A few issuers noted that they may litigate accounts upon notification that a consumer is working with a debt settlement company.
Ironically I came across a mention of me in the report, “One RFI commenter claimed that consumers have “limited niche choices in debt relief assistance,” while also lacking data necessary to make informed choices about debt relief products and services. The commenter advocated greater disclosure of performance data for non-profit and for-profit debt relief providers, including “success rate, the impact to future retirement savings, credit report/score impact, protection from legal action, and cost of the solution.” See Steve Rhode Comment Letter.”
Litigation rates are up.
“All issuers that litigated debt reported that the volume of new balances placed in the litigation channel increased significantly during the survey period, with year-over-year growth ranging from nearly 10 to 55 percent across issuers. For issuers that used the litigation channel, litigated balances as a percentage of total post-charge-off inventory ranged from a low of 5 percent to a high of 36 percent.
Increased litigation volume may be partially attributable to overall growth in delinquency and charge-off volumes during the review period. However, some issuers also indicated increasing use of the litigation channel in response to a growing volume of accounts in cease communication status.
Survey respondents generally selected higher-balance accounts from their portfolios for litigation, with average litigated account balances ranging from $3,000 to $11,000 across issuers during the current survey period, compared to average pre-charge-off balances ranging from $1,300 to $4,800.
After a consumer is sued, 70 percent of the time it is not dealt with results in a default judgment.
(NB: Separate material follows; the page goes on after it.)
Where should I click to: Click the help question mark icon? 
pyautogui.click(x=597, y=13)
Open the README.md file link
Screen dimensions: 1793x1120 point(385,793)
Consumers chronically “failed to respond to a summons or to appear in court.”
One reason creditors may be more willing to sue given any other repayment solution entered into by a consumer is that it results in being paid.
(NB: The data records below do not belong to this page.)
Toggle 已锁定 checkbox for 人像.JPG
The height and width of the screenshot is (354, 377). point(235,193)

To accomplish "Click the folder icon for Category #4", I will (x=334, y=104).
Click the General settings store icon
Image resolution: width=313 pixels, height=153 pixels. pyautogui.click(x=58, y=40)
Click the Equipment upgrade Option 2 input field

“The cumulative recovery rate by months since judgment for vintages of accounts where a judgment was obtained between 2017 and 2018. Issuers recovered an average of 24 percent of the judgment balance for accounts where a judgment was obtained in the first quarter of 2017 (at 24 months, the longest performance window captured in the survey).”
The average two-year cumulative recovery rate for accounts with judgments was 24 percent, almost twice the overall two-year cumulative recovery rate for all charged-off accounts.
Cease Communications Strategy
Some debt relief companies sell the fact they will send letters to creditors to get third-party debt collectors to cease communications. The CFPB report indicates that is a strategy to avoid and can result in getting sued, faster.
While creditors say they honor cease communication requests, the report also says, “For accounts placed with third-party collectors, issuers generally recall those accounts with cease and desist requests and place them with attorney firms for further collections, including litigation.”
Part of the blame was placed on debt settlement companies. The CFPB said, “These increases may partly be due to the fact that more consumers are working with for-profit DSCs, who advise their clients to send cease communication requests to their creditors while waiting to negotiate settlements.”
Overall the report is our best independent look into debt-relief options, effectiveness, and reality.
The report does not include information on the legal protections, cost-effectiveness, and rapid debt discharge offered by consumer bankruptcy so it is not a comprehensive look at all debt relief solutions.
The most important points, for me, are the availability of internal creditor rate and payment reduction programs, the value and risk of working with a debt settlement company, and the continued dangers of litigation by doing nothing or sending cease communication letters.
The debt settlement industry has so much room to grow if they could only refocus their efforts in providing best advice and not trying to cram consumers into a one-size-fits-all solution.